The Rossland Public Library’s new library director just arrived in town last week and is excited about the prospects of working in Rossland.
Katie Albright is very enthusiastic about the future of Rossland’s library, as well as libraries in general.
She grew up in Halifax, did her undergraduate degree in Guelph, then made her way to Ottawa. From there she completed her masters in Sydney.
Albright saw the listing during her final semester in school and thought it would be nice to have something lined up when she was done.
So she applied for the job and while doing research on Rossland found that it looked like a young town, full of activities and with the ability to walk everywhere you needed to go.
“It’s a small town for me so that’s kind of exciting as well,” she said
Albright said that though she’s worked at academic libraries before, this will mark her first time working at a public library, and also her first time in the director role.
It’s going to be a big adventure for me,” she said.
She just finished her masters in April in the field of library science.
“I think there are a lot of young librarians out there looking to change the perception of what a librarian is and what a library can be,” she said, adding that of course there are older librarians who believe in the same thing.
She also noted the number of youth in town and young families.
“There are so many young people in this town and so many kids that come into use the library that I think it will be great,” she said.
The library started up summer reading programs, which run all summer and are organizing several author visits in the fall, including the One Book One Kootenay winner.
When asked about how libraries will adapt and deal with changing technology, Albright said that libraries will strive to be at the forefront.
“We were one of the first places to offer public access to computers (back in the day) and if you don’t know how to use your devices, we’ll show you how to use them,” she said, saying that they can help with iPads and mobile devices.
“We’re pretty big adopters of technology, so I think our role is to change that perception that we’re only here to get a smelly paperback.”
B.C. libraries also has the Overdrive program for audio books, so you can legally download audio books on your iPhone or iPad.
The library also offers free wireless internet, which she said is a community service.
“I’m a firm believer in the public good. and it’s cheaper that way,” she said. “Plus, if they don’t have the book that you’re looking for, they can do an inter-library loan to get the book from any library in the province.”
Albright explained that libraries in B.C. are guided by the library act.
“The library director reports to the board and implements the policies that the board adopts, so it’s a lot of administration and book ordering and suggesting policy that the board adopts,” she said.

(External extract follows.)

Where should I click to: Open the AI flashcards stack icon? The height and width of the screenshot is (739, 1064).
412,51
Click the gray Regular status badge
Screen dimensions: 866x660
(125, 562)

“It’s also being the advocate in the community and with the larger B.C. library and international library networks.”
She said she wants to see how the library can get more involved with city council and other associations.
“That’s going to take a lot of meeting people and talking to people and seeing what they want the library to be and how we can change our acquisitions and programs to suit what people want,” she said.
She also wants to get into the active spirit of Rossland.
She has so far only cycled in the city, but had her cruiser bike stolen during her last week in Sydney.
That didn’t seem to slow her down though.
“I see that as my getting rid of my urban cycling and getting into my downhill biking spirit,” she said.